▶ [Task]:
Your task is to copy each line in the listing that includes the word "computer".
#####
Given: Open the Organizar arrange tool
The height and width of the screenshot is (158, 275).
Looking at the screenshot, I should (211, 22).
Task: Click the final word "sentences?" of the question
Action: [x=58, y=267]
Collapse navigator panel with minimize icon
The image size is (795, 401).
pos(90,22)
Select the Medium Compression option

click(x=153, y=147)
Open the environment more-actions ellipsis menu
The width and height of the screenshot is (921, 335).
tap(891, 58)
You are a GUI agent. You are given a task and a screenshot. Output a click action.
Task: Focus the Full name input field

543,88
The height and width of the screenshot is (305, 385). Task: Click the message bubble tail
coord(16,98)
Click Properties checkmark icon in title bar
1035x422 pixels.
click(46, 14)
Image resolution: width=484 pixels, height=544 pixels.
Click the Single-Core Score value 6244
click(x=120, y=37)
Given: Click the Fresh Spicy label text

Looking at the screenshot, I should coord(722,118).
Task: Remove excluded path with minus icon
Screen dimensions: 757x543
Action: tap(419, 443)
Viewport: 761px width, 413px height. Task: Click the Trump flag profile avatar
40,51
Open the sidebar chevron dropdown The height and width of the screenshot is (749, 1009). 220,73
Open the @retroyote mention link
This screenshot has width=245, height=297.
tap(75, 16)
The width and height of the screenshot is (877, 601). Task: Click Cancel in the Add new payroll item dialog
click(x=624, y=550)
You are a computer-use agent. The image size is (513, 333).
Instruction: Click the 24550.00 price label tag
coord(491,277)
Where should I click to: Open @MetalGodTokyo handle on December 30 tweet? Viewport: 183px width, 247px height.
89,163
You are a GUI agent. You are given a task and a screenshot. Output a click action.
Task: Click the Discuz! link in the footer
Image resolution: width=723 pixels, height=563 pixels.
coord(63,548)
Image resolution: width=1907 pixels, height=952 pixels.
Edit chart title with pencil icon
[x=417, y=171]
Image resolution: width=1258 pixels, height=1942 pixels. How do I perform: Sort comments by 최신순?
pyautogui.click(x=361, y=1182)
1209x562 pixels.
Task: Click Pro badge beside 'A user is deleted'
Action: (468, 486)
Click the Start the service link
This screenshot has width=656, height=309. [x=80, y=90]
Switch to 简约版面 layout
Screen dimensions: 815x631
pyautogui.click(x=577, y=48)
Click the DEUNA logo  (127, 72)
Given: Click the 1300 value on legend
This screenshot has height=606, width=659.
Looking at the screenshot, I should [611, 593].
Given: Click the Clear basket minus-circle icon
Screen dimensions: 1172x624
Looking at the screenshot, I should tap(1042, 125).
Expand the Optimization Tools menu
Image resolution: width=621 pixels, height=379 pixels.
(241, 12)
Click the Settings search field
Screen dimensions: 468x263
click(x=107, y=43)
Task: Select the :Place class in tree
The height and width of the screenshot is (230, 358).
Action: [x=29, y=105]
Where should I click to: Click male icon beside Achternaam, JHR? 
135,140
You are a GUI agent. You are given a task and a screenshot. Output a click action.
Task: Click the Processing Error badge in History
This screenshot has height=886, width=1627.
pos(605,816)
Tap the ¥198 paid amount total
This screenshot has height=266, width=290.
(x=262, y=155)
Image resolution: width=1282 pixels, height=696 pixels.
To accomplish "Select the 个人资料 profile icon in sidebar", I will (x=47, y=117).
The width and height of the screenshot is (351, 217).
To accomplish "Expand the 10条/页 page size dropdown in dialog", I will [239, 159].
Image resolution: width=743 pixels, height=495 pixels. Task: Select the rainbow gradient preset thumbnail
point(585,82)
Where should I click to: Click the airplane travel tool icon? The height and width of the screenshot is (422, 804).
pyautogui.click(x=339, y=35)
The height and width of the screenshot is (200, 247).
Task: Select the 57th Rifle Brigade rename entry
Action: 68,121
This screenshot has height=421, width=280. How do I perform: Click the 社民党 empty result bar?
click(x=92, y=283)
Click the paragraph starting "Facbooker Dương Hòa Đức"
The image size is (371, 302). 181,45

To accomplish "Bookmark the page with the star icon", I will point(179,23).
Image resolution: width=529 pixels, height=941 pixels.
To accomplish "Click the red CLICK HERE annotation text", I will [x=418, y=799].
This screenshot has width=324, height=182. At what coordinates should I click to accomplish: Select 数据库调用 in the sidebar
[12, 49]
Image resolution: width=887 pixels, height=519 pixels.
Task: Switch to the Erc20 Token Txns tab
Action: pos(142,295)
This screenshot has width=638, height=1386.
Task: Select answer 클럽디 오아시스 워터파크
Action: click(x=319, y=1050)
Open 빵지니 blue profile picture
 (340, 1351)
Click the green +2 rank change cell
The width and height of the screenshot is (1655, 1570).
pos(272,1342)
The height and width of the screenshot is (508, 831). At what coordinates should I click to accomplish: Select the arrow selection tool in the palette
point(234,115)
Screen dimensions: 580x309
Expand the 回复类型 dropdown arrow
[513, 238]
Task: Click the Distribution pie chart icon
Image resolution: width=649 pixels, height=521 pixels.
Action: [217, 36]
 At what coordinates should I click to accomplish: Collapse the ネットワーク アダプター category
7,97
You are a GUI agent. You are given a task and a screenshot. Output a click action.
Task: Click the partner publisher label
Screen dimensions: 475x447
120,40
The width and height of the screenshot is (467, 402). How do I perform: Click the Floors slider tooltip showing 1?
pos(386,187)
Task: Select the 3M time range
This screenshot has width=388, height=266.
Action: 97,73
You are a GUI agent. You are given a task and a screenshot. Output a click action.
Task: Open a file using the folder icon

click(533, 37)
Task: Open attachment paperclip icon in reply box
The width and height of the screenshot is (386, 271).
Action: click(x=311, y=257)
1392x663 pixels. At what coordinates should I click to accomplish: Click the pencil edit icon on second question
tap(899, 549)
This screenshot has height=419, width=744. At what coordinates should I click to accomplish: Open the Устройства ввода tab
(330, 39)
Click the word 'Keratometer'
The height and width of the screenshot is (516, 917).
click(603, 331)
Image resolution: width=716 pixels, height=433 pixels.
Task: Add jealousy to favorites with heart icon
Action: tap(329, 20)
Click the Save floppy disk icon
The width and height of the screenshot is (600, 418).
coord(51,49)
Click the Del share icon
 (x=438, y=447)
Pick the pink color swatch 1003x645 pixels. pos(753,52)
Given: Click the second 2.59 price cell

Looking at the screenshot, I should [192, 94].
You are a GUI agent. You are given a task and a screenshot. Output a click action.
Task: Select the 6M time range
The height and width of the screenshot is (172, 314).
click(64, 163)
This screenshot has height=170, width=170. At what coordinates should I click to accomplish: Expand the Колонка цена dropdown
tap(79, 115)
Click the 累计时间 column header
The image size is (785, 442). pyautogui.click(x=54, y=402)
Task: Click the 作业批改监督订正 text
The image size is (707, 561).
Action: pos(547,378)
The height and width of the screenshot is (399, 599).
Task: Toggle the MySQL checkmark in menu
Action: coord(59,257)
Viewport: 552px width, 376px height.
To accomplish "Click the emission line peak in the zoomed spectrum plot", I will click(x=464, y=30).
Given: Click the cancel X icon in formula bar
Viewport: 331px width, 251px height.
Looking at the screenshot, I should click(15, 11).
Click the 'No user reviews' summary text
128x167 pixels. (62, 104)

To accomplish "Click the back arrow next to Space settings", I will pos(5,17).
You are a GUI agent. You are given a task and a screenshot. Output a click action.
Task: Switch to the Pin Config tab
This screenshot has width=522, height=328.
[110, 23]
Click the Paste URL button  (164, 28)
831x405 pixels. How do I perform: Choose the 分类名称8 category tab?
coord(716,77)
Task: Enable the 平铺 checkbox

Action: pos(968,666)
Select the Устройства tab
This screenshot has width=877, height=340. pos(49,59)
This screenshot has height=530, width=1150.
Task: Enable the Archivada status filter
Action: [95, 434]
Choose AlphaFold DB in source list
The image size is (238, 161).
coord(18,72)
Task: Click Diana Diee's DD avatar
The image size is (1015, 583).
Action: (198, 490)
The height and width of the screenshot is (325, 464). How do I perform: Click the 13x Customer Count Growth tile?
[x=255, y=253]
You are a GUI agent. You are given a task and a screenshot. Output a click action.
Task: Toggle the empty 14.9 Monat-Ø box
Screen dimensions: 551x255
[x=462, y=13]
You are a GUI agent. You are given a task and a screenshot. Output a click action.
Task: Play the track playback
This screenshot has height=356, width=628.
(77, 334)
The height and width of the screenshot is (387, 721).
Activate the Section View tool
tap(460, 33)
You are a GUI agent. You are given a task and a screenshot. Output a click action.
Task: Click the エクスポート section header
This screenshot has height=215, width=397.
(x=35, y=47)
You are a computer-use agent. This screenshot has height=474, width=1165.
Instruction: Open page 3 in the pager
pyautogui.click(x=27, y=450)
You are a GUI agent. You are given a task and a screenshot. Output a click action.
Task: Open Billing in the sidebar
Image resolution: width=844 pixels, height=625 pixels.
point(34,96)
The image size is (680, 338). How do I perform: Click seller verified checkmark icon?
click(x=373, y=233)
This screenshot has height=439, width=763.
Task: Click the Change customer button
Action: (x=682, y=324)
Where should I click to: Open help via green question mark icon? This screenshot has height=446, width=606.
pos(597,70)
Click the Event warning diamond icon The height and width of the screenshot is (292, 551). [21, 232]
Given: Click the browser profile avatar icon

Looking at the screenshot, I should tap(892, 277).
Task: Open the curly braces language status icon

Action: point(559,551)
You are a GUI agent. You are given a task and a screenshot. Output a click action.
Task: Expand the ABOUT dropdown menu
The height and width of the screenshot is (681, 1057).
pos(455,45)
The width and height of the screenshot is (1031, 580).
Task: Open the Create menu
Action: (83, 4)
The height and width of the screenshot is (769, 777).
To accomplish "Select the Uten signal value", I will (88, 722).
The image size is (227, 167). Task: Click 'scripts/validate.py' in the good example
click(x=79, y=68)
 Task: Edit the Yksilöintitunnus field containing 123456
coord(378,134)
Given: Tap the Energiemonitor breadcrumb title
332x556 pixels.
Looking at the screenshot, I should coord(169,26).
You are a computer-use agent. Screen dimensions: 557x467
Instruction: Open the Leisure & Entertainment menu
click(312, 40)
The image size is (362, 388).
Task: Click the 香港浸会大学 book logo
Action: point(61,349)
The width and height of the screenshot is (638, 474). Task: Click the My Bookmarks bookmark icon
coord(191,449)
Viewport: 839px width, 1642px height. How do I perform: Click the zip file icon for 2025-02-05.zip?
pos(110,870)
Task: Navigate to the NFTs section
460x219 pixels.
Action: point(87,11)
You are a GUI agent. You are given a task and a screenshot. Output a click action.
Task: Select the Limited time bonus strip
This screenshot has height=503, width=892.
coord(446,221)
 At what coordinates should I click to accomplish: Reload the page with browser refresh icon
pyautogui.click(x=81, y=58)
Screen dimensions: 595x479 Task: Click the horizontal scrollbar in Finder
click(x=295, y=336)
#####
▶ [Problem solution]:
You are a computer-use agent. The image size is (513, 333).
You are a computer-use agent. This screenshot has height=474, width=1165.
You are a computer-use agent. Screen dimensions: 557x467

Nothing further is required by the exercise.